Abstract Multispectral detection technology captures characteristic spectral information across various wavebands, exhibiting substantial application potential. However, most currently reported multispectral photodetectors rely on intricate dual‐ or multi‐junction structures, severely limiting material thickness, doping concentration, and band alignment design, thereby impeding widespread adoption. In this study, a bias‐tunable multispectral photodetector featuring a straightforward single‐junction design is introduced. The device comprises a Te x Se 1‐ x /GaN homo‐type heterojunction with a unidirectional barrier. This structure effectively suppresses the majority‐carrier dark current, yielding a low reverse dark current of ≈10 −12 A and a high rectification ratio of up to 10 5 . By adjusting the bias polarity and magnitude, the spectral response range of the device can be broadened from ultraviolet (UV) to short‐wave infrared.
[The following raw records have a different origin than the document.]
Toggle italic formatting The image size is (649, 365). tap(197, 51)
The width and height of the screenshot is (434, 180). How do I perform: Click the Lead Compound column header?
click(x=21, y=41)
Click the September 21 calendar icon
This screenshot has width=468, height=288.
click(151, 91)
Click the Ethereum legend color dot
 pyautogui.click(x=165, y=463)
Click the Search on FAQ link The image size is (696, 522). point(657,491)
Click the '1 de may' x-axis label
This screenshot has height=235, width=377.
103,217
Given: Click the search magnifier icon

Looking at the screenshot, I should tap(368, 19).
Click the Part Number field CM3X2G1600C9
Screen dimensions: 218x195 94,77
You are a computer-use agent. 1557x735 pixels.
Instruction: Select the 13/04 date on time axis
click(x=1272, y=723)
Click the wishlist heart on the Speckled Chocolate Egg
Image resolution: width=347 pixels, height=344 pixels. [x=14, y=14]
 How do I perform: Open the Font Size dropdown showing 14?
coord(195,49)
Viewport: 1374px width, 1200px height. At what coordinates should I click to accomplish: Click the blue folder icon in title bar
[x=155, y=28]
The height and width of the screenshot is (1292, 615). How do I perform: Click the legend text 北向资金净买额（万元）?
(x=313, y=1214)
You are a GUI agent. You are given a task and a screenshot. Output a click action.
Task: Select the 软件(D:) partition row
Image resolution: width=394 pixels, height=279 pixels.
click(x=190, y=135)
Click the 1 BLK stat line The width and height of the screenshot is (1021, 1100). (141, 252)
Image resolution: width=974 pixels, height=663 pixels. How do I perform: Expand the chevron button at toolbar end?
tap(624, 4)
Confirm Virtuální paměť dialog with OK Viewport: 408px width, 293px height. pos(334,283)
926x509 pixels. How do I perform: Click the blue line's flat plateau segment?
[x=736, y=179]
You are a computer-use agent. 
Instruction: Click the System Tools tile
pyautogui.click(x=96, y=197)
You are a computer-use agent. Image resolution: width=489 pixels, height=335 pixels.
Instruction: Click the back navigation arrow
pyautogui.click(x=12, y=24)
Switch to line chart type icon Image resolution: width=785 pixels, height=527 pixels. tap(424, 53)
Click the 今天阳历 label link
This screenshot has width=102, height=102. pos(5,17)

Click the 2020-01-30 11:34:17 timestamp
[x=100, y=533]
Notably, the photodetection performance is exceptional: at 0 V bias, the device exhibits a responsivity of 0.25 A W −1 and a specific detectivity of 5.04 × 10 11 cm Hz 1/2 W −1 under 365 nm illumination; at −2 V bias, it achieves a responsivity of 0.58 A W −1 and a specific detectivity of 2.64 × 10 9 cm Hz 1/2 W −1 under 1060 nm illumination. Leveraging the bias‐tunable spectral response characteristic of the device, proof‐of‐concept imaging is successfully demonstrated. This research presents a simplified and economical method for fabricating multispectral photodetectors.